Option 1: Write via Kafka (recommended)

In a real Kafka environment, send messages to the saas_feature_usage topic to trigger PIPE ingestion:

from kafka import KafkaProducer import json, uuid from datetime import date producer = KafkaProducer( bootstrap_servers=['<kafka-broker>:9092'], value_serializer=lambda v: json.dumps(v).encode('utf-8') ) # Build a feature usage message message = { "usage_id": f"U-{uuid.uuid4().hex[:6]}", "subscription_id": "S-0fcf7d", "usage_date": str(date.today()), "feature_name": "feature_10", "usage_count": 7, "usage_duration_secs": 3120, "error_count": 0, "is_beta_feature": False } producer.send('saas_feature_usage', value=message) producer.flush()

Option 2: INSERT simulation (when no Kafka environment is available)

If Kafka is not configured, you can write to ods_feature_usage as follows.

Import from a local CSV file (recommended)

-- Step 1: Upload the local CSV file to User Volume via SQL PUT PUT '/path/to/your/ods_feature_usage.csv' TO USER VOLUME FILE 'ods_feature_usage.csv';

-- Step 2: COPY INTO the table from User Volume COPY INTO best_practice_saas_dw.ods_feature_usage FROM USER VOLUME USING csv OPTIONS('header'='true', 'sep'=',', 'nullValue'='') FILES ('ods_feature_usage.csv');

You can also insert a small batch of test data inline (no CSV file required):

INSERT INTO best_practice_saas_dw.ods_feature_usage (usage_id, subscription_id, usage_date, feature_name, usage_count, usage_duration_secs, error_count, is_beta_feature) VALUES ('U-1c6c24','S-0fcf7d', CAST('2023-07-27' AS DATE),'feature_20',9,5004,0,FALSE), ('U-f07cb8','S-c25263', CAST('2023-08-07' AS DATE),'feature_5', 9,369, 0,FALSE), ('U-a3b9d1','S-8cec59', CAST('2024-03-15' AS DATE),'feature_10',12,3200,1,TRUE), ('U-c4e2f0','S-0f6f44', CAST('2024-06-20' AS DATE),'feature_26',5,2800,0,FALSE);

Verify ODS layer data volumes (using the full dataset in this guide as an example):

SELECT (SELECT COUNT(*) FROM best_practice_saas_dw.ods_accounts) AS accounts, (SELECT COUNT(*) FROM best_practice_saas_dw.ods_subscriptions) AS subscriptions, (SELECT COUNT(*) FROM best_practice_saas_dw.ods_feature_usage) AS feature_usage, (SELECT COUNT(*) FROM best_practice_saas_dw.ods_churn_events) AS churn_events;

accounts | subscriptions | feature_usage | churn_events ---------+---------------+---------------+------------- 500 | 5000 | 5000 | 600

Column Masking: Account Name De-Identification

account_name is the customer company name, which is sensitive data. The approach: administrators see the original name; all other roles see only the first 3 characters plus a mask.

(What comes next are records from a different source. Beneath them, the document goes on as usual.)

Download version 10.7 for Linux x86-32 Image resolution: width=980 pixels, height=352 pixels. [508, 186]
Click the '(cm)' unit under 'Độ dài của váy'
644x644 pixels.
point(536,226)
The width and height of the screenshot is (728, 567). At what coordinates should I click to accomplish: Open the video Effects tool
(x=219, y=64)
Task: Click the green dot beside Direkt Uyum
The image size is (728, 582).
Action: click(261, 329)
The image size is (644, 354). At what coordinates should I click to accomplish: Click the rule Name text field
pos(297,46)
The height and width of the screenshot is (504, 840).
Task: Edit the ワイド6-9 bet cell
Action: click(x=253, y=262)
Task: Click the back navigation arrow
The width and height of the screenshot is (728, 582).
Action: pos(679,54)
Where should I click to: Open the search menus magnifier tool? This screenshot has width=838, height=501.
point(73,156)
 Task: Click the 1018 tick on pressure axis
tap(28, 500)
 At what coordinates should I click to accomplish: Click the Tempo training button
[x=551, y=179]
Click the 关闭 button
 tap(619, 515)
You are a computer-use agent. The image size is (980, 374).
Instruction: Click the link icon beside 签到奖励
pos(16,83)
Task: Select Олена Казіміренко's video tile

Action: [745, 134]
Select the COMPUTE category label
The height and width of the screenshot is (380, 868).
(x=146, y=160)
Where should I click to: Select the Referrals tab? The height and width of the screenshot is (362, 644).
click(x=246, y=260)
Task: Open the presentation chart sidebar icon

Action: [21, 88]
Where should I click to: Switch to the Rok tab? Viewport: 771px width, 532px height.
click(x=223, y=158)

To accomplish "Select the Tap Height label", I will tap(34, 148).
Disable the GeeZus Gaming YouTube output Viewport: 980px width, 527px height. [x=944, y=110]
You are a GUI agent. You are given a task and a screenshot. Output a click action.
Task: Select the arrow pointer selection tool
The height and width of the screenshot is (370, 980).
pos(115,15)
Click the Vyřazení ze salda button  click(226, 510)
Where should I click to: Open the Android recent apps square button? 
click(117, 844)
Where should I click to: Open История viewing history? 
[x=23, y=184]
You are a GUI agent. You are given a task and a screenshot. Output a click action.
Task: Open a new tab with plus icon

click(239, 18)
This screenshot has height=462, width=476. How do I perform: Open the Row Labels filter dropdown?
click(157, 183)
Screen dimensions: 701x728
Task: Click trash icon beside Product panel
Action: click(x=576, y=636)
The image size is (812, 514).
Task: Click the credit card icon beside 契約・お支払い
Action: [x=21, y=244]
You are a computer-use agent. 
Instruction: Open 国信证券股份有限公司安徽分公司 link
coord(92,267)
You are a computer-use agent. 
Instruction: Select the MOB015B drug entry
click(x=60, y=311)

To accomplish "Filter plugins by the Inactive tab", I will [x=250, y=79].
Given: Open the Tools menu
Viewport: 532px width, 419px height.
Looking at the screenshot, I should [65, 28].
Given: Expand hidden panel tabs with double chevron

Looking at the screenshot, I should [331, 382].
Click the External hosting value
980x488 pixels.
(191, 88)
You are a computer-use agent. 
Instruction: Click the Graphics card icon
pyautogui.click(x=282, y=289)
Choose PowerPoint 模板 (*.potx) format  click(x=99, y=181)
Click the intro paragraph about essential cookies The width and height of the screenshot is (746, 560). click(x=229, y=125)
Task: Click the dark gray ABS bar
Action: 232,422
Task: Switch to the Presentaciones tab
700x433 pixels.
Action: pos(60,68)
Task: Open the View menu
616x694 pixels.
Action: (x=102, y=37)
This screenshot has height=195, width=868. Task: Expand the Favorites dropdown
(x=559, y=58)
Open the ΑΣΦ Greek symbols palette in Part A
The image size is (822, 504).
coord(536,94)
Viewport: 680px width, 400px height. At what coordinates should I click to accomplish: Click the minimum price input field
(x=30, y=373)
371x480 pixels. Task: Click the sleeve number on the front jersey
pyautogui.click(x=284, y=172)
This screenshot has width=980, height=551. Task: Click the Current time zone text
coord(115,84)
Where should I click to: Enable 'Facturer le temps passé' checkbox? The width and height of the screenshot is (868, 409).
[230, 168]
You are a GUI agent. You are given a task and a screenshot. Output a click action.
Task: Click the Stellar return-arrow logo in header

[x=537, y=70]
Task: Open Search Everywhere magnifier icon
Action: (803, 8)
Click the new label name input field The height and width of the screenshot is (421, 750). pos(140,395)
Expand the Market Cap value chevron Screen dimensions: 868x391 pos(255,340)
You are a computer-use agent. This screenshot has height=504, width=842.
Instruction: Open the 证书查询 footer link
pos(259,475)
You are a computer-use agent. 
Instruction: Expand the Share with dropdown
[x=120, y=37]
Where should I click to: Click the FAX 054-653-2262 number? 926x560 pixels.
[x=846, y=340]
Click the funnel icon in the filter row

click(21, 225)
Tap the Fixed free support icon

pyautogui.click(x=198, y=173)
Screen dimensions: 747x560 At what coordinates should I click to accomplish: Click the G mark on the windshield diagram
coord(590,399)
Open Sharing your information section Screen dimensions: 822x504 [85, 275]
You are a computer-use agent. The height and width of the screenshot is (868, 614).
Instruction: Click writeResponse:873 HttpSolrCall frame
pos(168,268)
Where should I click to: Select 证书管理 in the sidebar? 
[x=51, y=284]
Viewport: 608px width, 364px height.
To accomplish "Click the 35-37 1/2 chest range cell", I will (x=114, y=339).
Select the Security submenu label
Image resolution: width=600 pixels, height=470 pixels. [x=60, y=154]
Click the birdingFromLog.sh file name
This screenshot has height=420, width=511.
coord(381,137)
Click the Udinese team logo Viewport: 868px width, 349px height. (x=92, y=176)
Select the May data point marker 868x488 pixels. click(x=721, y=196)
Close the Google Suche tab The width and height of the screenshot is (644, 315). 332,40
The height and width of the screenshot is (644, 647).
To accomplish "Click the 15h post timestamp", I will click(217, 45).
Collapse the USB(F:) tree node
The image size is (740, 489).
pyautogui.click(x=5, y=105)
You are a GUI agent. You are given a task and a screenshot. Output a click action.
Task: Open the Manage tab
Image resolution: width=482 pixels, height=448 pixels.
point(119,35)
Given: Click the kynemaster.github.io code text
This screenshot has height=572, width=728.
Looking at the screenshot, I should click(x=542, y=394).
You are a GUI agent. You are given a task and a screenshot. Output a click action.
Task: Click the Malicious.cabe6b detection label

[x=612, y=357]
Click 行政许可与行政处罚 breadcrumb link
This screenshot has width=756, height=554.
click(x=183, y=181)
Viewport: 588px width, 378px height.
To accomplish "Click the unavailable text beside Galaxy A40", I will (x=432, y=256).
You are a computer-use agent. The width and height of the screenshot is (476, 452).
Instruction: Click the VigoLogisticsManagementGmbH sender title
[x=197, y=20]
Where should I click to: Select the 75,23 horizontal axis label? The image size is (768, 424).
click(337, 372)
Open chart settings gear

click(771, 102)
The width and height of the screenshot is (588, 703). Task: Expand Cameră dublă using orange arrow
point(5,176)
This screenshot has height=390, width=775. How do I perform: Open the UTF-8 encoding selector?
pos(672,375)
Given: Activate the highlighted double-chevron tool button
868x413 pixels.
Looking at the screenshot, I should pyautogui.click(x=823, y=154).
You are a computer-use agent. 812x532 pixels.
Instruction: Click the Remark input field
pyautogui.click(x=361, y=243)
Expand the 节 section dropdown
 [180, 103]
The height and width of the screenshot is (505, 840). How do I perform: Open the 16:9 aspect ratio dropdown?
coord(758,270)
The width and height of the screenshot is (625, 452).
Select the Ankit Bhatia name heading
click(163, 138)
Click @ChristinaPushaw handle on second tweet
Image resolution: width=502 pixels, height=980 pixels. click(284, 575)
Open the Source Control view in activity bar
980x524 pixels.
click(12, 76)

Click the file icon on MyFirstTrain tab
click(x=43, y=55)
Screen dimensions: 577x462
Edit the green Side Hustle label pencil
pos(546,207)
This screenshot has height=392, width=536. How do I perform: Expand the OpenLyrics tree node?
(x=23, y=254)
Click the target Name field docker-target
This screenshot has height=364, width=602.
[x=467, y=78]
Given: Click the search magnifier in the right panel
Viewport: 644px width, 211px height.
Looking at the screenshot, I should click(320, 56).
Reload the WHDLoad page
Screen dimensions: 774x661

CREATE OR REPLACE FUNCTION best_practice_saas_dw.mask_account_name(name STRING) RETURNS STRING AS CASE WHEN current_user() IN ('privileged_user') THEN name -- replace with actual authorized usernames ELSE CONCAT(SUBSTR(name, 1, 3), '****') END;

Replace 'privileged_user' with the actual usernames that need to see plaintext data. Column Masking matches the current connection's username via current_user(); all authorized usernames must be explicitly listed in the IN() list.

ALTER TABLE best_practice_saas_dw.ods_accounts CHANGE COLUMN account_name SET MASK best_practice_saas_dw.mask_account_name;

⚠️ Note: Column Masking takes effect transparently for all queries (including Dynamic Tables). When the DWD layer JOINs ods_accounts, non-privileged users will see the masked account_name.

Verify the masking (admin account sees original names):

SELECT account_id, account_name, plan_tier FROM best_practice_saas_dw.ods_accounts LIMIT 5;

MySQL CDC Sync Configuration

The account, subscription, and churn tables are continuously ingested through Studio's MySQL CDC real-time sync task. In Studio go to Data Integration → New Task → MySQL Real-Time CDC and fill in:

Source: MySQL address, credentials, tables to sync (accounts, subscriptions, churn_events)
Target: corresponding tables like best_practice_saas_dw.ods_accounts
Task path: best_practices/saas_dw/

After the CDC task starts it performs a full sync of existing data first, then enters incremental capture mode where INSERT / UPDATE / DELETE writes to the ODS layer in real time.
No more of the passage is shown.